La Presse Anarchiste

Le salaire de la honte

 

Ce
salaire, ce n’est plus — bon pour les temps naïfs ! — les
trente deniers de Judas. Notre époque fait beau­coup mieux : la
honte, de nos jours, trouve sa récom­pense dans ce qu’il faut
bien appe­ler sa vir­tuo­si­té, dans l’impudence qu’elle aura
mise à battre ses propres records.

On
n’a pas oublié : lorsque, il y a quelque dix ans David
Rous­set eut entre­pris de dénon­cer la sur­vie, après les
camps alle­mands, de l’horreur concen­tra­tion­naire en Rus­sie, le
tor­chon qui s’appelle — bien enten­du — « Les Lettres
fran­çaises » (sic) l’accusa de n’avoir lancé
sa cam­pagne que dans le seul inté­rêt de la « réaction
capi­ta­liste ». Et lors du pro­cès qui oppo­sa à
l’époque David Rous­set au tor­chon ci-des­sus nommé,
l’un des rédac­teurs dudit, le minus Pierre Daix, s’avisa
même de faire vendre dans la rue, par d’anciens déportés
des camps d’Allemagne affu­blés pour la cir­cons­tance de leur
vieil uni­forme de déte­nus, un opus­cule de son cru intitulé
« Pour­quoi David Rous­set a‑t-il inven­té les camps
soviétiques ? »

Pour­quoi,
en effet ? Comme si la cause n’était pas enten­due d’avance.
Ah, je les entends encore, tous les hommes de « gauche »

· · ·

== TRAVAIL DEMANDÉ ==
a - Restituez mot pour mot le passage du texte fourni qui commence par « La Presse Anarchiste » et se poursuit jusqu'à « ses propres records. » inclus.
b - Répondez aux questions suivantes d'après le texte fourni.
(i) Quel était autrefois le salaire de la honte ?
(ii) Qu'est-ce que David Rousset avait entrepris de dénoncer ?
(iii) Quel rédacteur des « Lettres françaises » fit vendre un opuscule dans la rue lors du procès ?

== DONNÉES AFFICHÉES ==
· · ·

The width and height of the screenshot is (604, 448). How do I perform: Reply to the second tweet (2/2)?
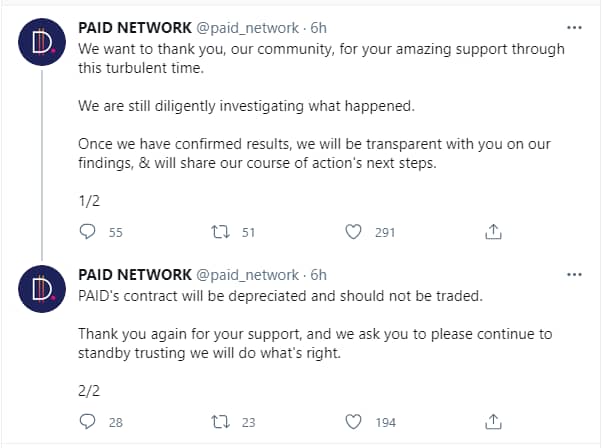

· · ·

== RÉPONSES SUCCESSIVES ==
a -
La Presse Anarchiste

Le salaire de la honte

 

Ce
salaire, ce n’est plus — bon pour les temps naïfs ! — les
trente deniers de Judas. Notre époque fait beau­coup mieux : la
honte, de nos jours, trouve sa récom­pense dans ce qu’il faut
bien appe­ler sa vir­tuo­si­té, dans l’impudence qu’elle aura
mise à battre ses propres records.

b -
(i) Les trente deniers de Judas.
(ii) La survie, après les camps allemands, de l'horreur concentrationnaire en Russie.
(iii) Pierre Daix.